Two men, roaring with laughter, were coming out. And coming to the bobik. He had no time to get the cap back on. He hid behind the truck and heard them exchange cheerful obscenities with others still at the hut door. Then the men got in the bobik and he watched it go, across a huddle of trucks. Light from the hut door gleamed off the truck hoods, and then the door closed and he stood for some moments, quite still.

He first secured the jerricans in the car and then went back and looked at the trucks. In the dark their hoods no longer gleamed, but he went round them one after the other, and there was no doubt of it. A thick coat of ice was on the hoods. The engines hadn’t been used for hours — probably not all day.

He had seen no trucks on the road all day.

He got back in the bobik and took off fast.

He had to get out of the mountains. There was nowhere to squirrel himself away here. He thought the next station was still in this labyrinth. That would be Road Station No. 5. Only one more after that to Bilibino. He had gone almost two thirds of the way to Bilibino. And obviously all convoys to Bilibino had been halted.

He was stunned by the revelation.

Tchersky’s militia couldn’t have done this — not so far out of their region, not on their own authority. Only a supra-regional authority could have done it. Irkutsk had done it. Their investigators were already in Tchersky then.

And they had figured he was going to Bilibino. What other reason could there be for halting all the traffic to and from it? From it, presumably, in case he’d already dropped off, and they wanted information. But the only reason for Bilibino could be the airport. So they’d figured that too.

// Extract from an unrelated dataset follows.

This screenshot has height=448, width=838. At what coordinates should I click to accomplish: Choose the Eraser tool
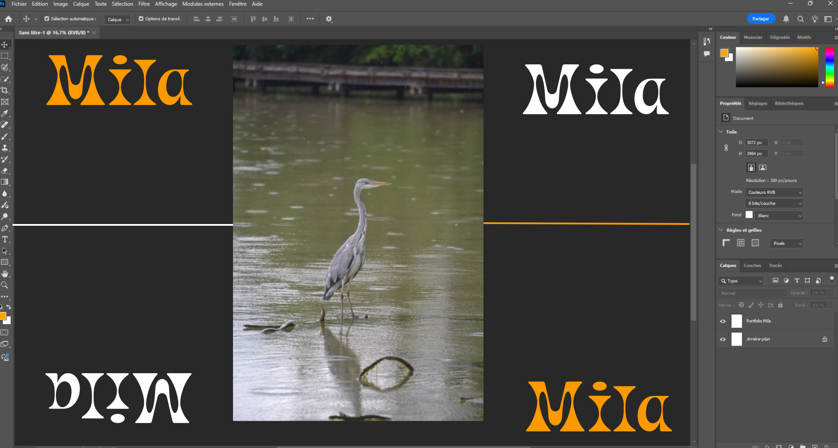5,171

He couldn’t go to Bilibino airport.

For the first time since arriving here — for the first time since leaving Japan — he was truly at a loss.

He couldn’t go back. He couldn’t just stop. But there was no point in going on.

Road Station No. 5 came up, still in the labyrinth, and he passed it with his lights off, not knowing what else to do.

As he switched on again, hanging in tight to a bend, a thought of a kind came to him. They could figure this and they could figure that. But there was one thing they couldn’t figure.

How could they figure the bobik? It didn’t exist. He’d conjured it out of parts that didn’t exist, a phantom. And the little bastard was going better than ever, thriving on all difficulties. Since he didn’t know what else to do, he let it.

52

By early afternoon the general had gone far to shaking up the midwinter lethargy of Tchersky. He was a burly, vigorous man, and he detested lethargy. To a certain extent he could understand it here. Where he had come from, it grew light at eight and dark at four. Here it was dark all day. Such street lights as there were were on all day. The people crept about like dormice. Everything they did had to be rechecked. Everything the militia did had to be rechecked.

The first assignments he had delegated briskly, taking over the militia chiefs desk for the purpose. Helicopters had gone off, driving crews were being interviewed, scores of phone calls made. Now, with the transport question in hand, he could concentrate on other matters.

Principal among them was what the fellow had been doing here, and where he had been doing it. Early on he had discovered that he had not been where he said he had been. His neighbour, his girlfriend, his workmates, all said he had spent much of his time at a nearby collective. At this collective they’d never heard of him. He had not been there. But he had been somewhere.

A place had been arranged for him here: it was likely that cover had also been arranged. Or he had arranged it for himself. He had certainly in a short time made many contacts. In any case, somebody was covering for him now. That much was obvious.